- _GOAL OF THE EXERCISE_
Retype the entries, please, from their first line to the line containing "Viewport: 700px width, 381px height.", exactly and only those lines, minus the pictures.

------ RECORDS PROVIDED ------

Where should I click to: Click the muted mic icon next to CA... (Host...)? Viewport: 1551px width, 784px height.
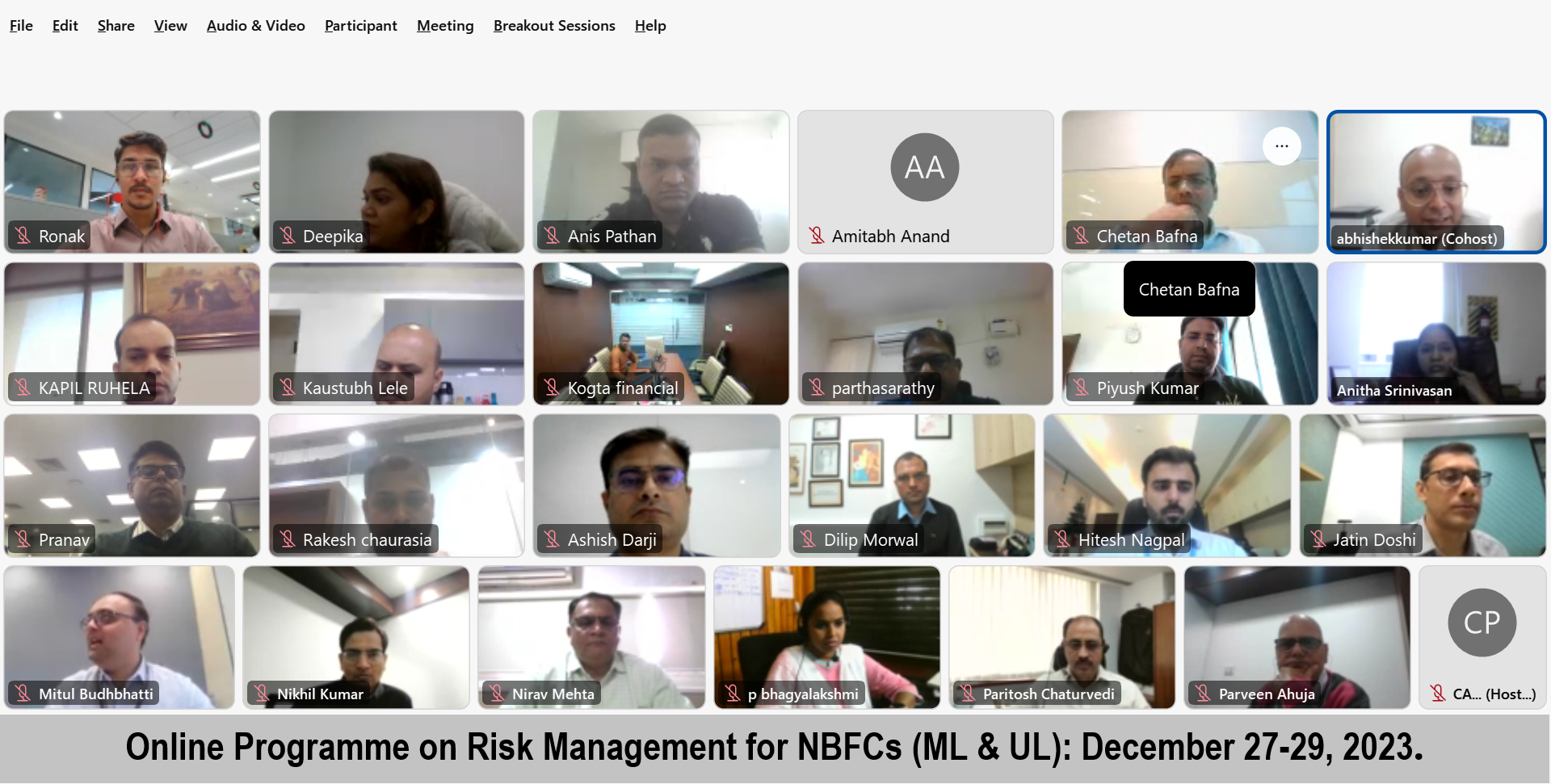click(1438, 693)
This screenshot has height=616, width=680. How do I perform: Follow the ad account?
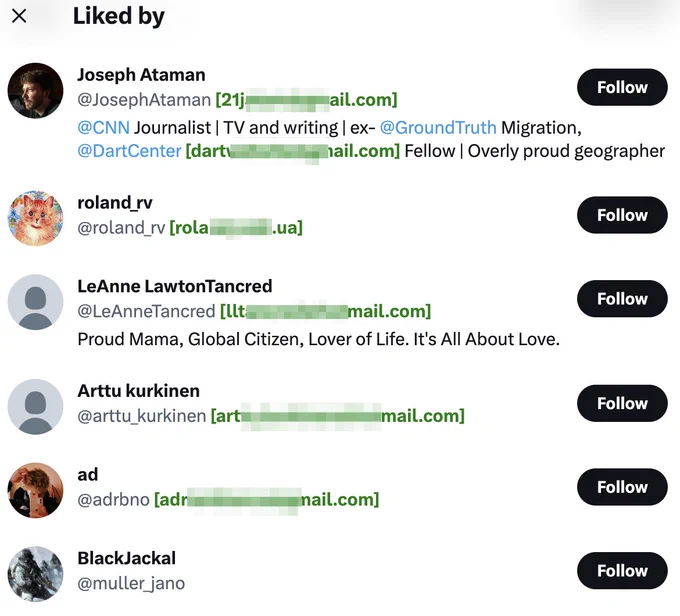click(x=622, y=487)
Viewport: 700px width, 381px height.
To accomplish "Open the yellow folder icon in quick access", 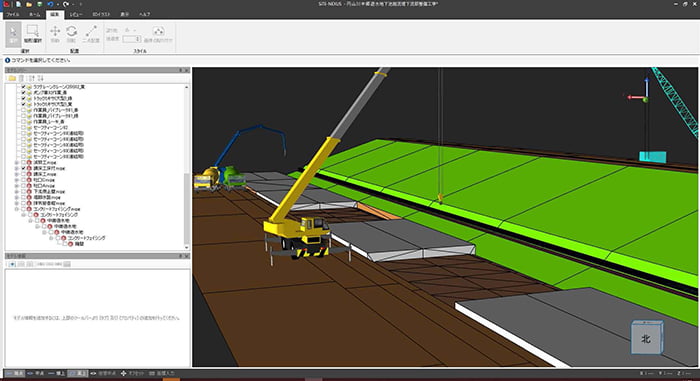I will click(x=29, y=4).
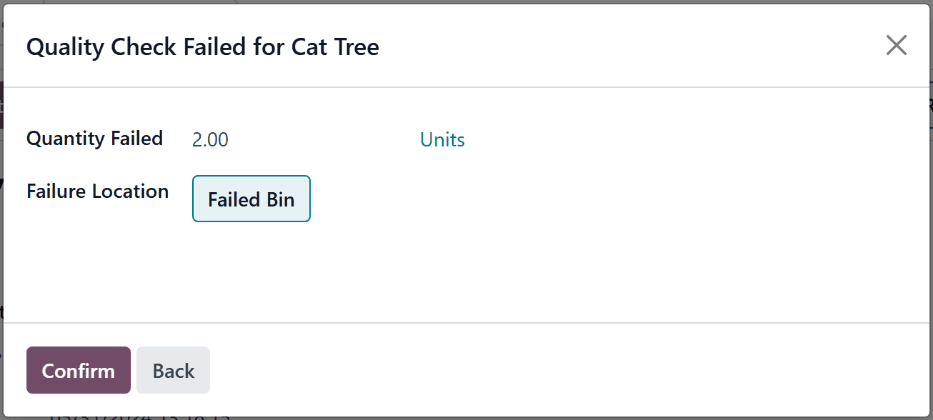Click the teal Units text
Viewport: 933px width, 420px height.
coord(442,140)
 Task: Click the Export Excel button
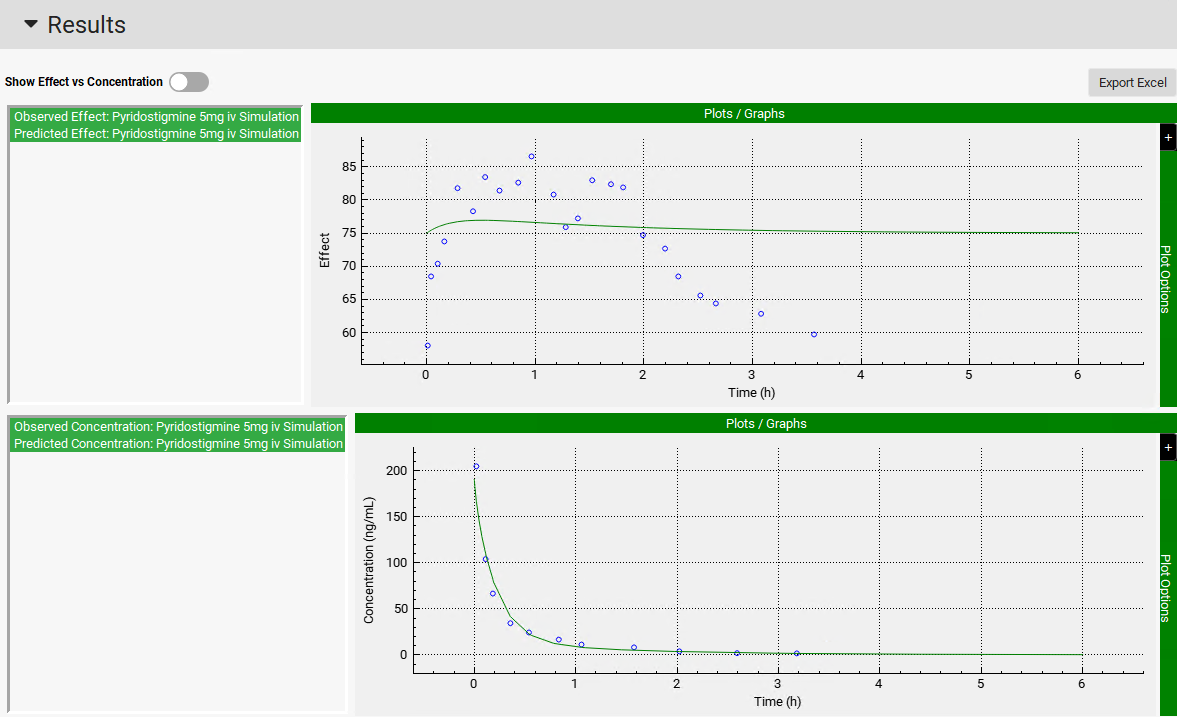(x=1132, y=83)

------

- _WORKED SOLUTION_
Where should I click to: Click the muted mic icon next to CA... (Host...)? Viewport: 1551px width, 784px height.
click(1438, 693)
This screenshot has height=616, width=680. How do I perform: Follow the ad account?
click(x=622, y=487)
Viewport: 700px width, 381px height.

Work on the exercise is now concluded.